Mi sono reso conto di essere anagraficamente a metà tra i giovani e questi personaggi che hanno dieci anni più di me. I giovani pensano che quelli siano vecchi, ma quelli si sentono ancora giovani: del resto, passare da 20 a 50 è un battito d’ali. Noi per la gioventù siamo dei fantasmi, siamo dei boomer, ma non cambia nulla nella percezione del tempo, non cambia quello che siamo. Quello che eravamo a vent’anni è molto presente in noi che ne abbiamo (quasi) cinquanta, è solo una questione di percezione sociale. Non è detto che a cinquanta arrivi la saggezza, e io volevo proprio parlare di questo nascondiglio in cui ci si rifugia, indagare questo sommerso.

Come si è trovato nel lavoro di scrittura? 

“Con la grazia di un dio” non è un film di parola, i dialoghi sono scarni, è una sceneggiatura rigorosa. Ivano Fachin (il coautore, ndr) ha preso la mia storia e mi ha fatto una proposta. Ho capito che era onesta rispetto a quello che volevo raccontare e piano piano, insieme, abbiamo costruito, distrutto e ricomposto. Il lavoro è durato un paio d’anni. Per me la sceneggiatura è importante, ma per quello che è il mio modo di pensare le cose devo lasciare la porta del set aperta. Anche il tempo passato a Genova, il sottosuolo, quello che la città regalava ha influenzato il risultato finale.

Come mai ha scelto Tommaso Ragno come protagonista?

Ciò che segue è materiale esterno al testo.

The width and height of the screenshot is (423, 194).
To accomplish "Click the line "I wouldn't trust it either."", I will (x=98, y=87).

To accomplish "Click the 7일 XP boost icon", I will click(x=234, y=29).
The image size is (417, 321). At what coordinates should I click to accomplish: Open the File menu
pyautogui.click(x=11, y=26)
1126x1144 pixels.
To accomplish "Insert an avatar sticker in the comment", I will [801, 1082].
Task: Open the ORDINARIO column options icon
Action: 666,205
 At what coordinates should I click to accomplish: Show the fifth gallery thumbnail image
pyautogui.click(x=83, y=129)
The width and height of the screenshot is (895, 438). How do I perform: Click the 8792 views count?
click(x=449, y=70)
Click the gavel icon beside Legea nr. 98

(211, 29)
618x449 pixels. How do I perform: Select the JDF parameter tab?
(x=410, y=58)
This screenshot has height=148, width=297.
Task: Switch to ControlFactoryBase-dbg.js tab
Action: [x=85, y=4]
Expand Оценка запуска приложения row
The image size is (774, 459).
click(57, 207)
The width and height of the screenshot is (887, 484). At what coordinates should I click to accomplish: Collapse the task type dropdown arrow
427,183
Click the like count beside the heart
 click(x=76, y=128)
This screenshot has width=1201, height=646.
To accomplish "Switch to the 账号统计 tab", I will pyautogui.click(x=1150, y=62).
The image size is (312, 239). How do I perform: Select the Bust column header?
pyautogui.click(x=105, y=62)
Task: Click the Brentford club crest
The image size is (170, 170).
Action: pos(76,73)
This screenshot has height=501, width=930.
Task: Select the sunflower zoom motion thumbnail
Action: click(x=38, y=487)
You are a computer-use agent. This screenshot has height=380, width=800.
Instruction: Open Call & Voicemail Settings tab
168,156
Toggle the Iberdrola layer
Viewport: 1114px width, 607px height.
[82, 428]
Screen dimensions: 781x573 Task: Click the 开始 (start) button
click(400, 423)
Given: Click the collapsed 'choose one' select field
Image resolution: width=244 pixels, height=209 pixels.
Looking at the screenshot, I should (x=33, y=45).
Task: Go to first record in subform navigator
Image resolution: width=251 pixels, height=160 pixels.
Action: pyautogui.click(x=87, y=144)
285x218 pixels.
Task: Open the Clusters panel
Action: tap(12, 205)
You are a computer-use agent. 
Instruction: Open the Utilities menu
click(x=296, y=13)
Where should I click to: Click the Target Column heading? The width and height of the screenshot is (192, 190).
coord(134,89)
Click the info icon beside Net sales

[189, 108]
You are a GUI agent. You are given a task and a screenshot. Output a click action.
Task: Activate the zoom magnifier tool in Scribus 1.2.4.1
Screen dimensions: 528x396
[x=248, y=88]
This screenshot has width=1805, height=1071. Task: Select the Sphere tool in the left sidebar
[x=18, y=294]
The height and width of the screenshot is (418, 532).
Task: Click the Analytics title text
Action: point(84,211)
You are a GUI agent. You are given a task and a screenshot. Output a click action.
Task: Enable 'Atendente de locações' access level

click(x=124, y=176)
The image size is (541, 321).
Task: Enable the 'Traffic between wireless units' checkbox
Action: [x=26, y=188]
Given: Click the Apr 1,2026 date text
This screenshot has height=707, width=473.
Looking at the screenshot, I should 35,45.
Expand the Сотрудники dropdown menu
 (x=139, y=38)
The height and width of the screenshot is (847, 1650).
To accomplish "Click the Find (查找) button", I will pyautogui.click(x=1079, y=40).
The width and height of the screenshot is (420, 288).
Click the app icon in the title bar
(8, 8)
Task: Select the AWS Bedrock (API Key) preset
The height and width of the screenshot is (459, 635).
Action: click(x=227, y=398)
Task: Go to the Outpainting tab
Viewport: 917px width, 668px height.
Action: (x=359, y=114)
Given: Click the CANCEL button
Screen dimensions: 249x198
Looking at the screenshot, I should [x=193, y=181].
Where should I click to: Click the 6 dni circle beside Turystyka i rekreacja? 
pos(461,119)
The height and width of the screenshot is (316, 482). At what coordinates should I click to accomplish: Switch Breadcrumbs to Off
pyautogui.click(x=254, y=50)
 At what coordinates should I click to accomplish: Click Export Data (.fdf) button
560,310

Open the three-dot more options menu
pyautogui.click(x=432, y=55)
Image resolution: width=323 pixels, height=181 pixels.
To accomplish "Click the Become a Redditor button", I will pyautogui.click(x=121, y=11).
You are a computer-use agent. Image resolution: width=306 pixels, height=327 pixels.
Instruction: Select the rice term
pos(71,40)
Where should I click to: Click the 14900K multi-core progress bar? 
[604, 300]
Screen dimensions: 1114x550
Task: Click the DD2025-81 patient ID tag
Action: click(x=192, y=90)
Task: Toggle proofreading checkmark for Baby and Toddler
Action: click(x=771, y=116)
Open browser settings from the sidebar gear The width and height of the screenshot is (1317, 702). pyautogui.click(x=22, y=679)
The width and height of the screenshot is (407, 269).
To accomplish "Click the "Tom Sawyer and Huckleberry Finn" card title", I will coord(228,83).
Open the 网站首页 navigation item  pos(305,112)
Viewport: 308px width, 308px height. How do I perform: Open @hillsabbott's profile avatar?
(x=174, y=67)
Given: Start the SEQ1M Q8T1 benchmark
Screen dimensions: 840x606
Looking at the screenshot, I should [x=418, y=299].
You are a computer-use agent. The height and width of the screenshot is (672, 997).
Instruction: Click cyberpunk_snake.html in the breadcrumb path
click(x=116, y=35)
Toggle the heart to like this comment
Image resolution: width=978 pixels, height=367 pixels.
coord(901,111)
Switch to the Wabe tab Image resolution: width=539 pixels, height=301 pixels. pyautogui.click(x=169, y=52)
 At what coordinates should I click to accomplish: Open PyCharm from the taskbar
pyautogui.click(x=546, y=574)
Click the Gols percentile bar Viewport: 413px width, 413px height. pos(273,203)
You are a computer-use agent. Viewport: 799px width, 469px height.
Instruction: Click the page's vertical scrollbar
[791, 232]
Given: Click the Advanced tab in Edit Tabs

Perché penso che in quella faccia d’età e con quell’estetica, quella sua stranezza e peculiarità non ce n’erano, e poi volevo un protagonista che dobbiamo seguire, non per cui dobbiamo fare il tifo o che ci strizza l’occhio. Finché non finisce il film dobbiamo sentire un distacco, anche empatico, ed è questo che gli ho chiesto, è questo che lui ha trasferito in Luca. 

In futuro vorrebbe dirigere se stesso?

No, mai. E non vorrei perché come idea non mi piace e non mi fido di chi lo fa, possono farlo solo i grandissimi. Per me, Alessandro, è impossibile, non sarei in grado. Sono consapevole dei miei limiti.

Cosa prova ricevendo il premio SIAE?

Sono veramente onorato e colpito. È un balsamo per il mio cuore: in un momento così, in cui fai un salto, sentire immediatamente che c’è qualcuno che sta dalla tua parte e lo conferma in maniera così chiara e diretta è un dono. Sono abituato a essere riconoscente: nulla va dato per scontato e nulla avviene per caso, bisogna godersi i momenti speciali, e per questo ringrazio tutti coloro che hanno deciso di darmi questo riconoscimento, perché è qualcosa di completamente inaspettato e quindi più gustoso.